▶ [AIM OF THE EXERCISE]: Would you please write out each entry that follows, exactly as written?

· · · · ·

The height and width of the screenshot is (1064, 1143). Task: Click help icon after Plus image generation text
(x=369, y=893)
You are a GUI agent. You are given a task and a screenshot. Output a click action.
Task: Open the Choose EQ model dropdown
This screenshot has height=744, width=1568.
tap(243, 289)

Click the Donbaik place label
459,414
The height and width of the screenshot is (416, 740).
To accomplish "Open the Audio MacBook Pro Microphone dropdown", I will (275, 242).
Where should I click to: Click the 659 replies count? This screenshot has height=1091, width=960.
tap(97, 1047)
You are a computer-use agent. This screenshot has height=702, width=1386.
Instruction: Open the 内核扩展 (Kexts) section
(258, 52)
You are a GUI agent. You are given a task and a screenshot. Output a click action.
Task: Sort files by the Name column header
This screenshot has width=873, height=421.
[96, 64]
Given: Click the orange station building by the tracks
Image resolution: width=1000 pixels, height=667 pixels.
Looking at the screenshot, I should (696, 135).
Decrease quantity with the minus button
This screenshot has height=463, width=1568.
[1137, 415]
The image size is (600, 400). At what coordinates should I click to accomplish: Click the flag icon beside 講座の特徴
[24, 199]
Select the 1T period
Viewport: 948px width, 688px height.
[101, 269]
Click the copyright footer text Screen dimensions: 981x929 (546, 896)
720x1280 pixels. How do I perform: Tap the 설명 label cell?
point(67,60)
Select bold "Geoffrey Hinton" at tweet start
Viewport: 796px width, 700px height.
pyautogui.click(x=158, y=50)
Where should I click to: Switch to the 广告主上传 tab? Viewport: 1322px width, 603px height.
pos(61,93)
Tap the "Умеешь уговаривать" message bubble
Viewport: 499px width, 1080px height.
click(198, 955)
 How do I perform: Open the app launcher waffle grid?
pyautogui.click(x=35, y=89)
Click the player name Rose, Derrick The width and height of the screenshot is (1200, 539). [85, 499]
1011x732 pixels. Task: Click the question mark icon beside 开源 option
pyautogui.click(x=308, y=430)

· · · · ·

▶ [WRITTEN REPLY]:
The height and width of the screenshot is (1064, 1143). Task: Click help icon after Plus image generation text
(x=369, y=893)
You are a GUI agent. You are given a task and a screenshot. Output a click action.
Task: Open the Choose EQ model dropdown
This screenshot has height=744, width=1568.
tap(243, 289)

Click the Donbaik place label
459,414
The height and width of the screenshot is (416, 740).
To accomplish "Open the Audio MacBook Pro Microphone dropdown", I will (275, 242).
Where should I click to: Click the 659 replies count? This screenshot has height=1091, width=960.
tap(97, 1047)
You are a computer-use agent. This screenshot has height=702, width=1386.
Instruction: Open the 内核扩展 (Kexts) section
(258, 52)
You are a GUI agent. You are given a task and a screenshot. Output a click action.
Task: Sort files by the Name column header
This screenshot has width=873, height=421.
[96, 64]
Given: Click the orange station building by the tracks
Image resolution: width=1000 pixels, height=667 pixels.
Looking at the screenshot, I should (696, 135).
Decrease quantity with the minus button
This screenshot has height=463, width=1568.
[1137, 415]
The image size is (600, 400). At what coordinates should I click to accomplish: Click the flag icon beside 講座の特徴
[24, 199]
Select the 1T period
Viewport: 948px width, 688px height.
[101, 269]
Click the copyright footer text Screen dimensions: 981x929 (546, 896)
720x1280 pixels. How do I perform: Tap the 설명 label cell?
point(67,60)
Select bold "Geoffrey Hinton" at tweet start
Viewport: 796px width, 700px height.
pyautogui.click(x=158, y=50)
Where should I click to: Switch to the 广告主上传 tab? Viewport: 1322px width, 603px height.
pos(61,93)
Tap the "Умеешь уговаривать" message bubble
Viewport: 499px width, 1080px height.
click(198, 955)
 How do I perform: Open the app launcher waffle grid?
pyautogui.click(x=35, y=89)
Click the player name Rose, Derrick The width and height of the screenshot is (1200, 539). [85, 499]
1011x732 pixels. Task: Click the question mark icon beside 开源 option
pyautogui.click(x=308, y=430)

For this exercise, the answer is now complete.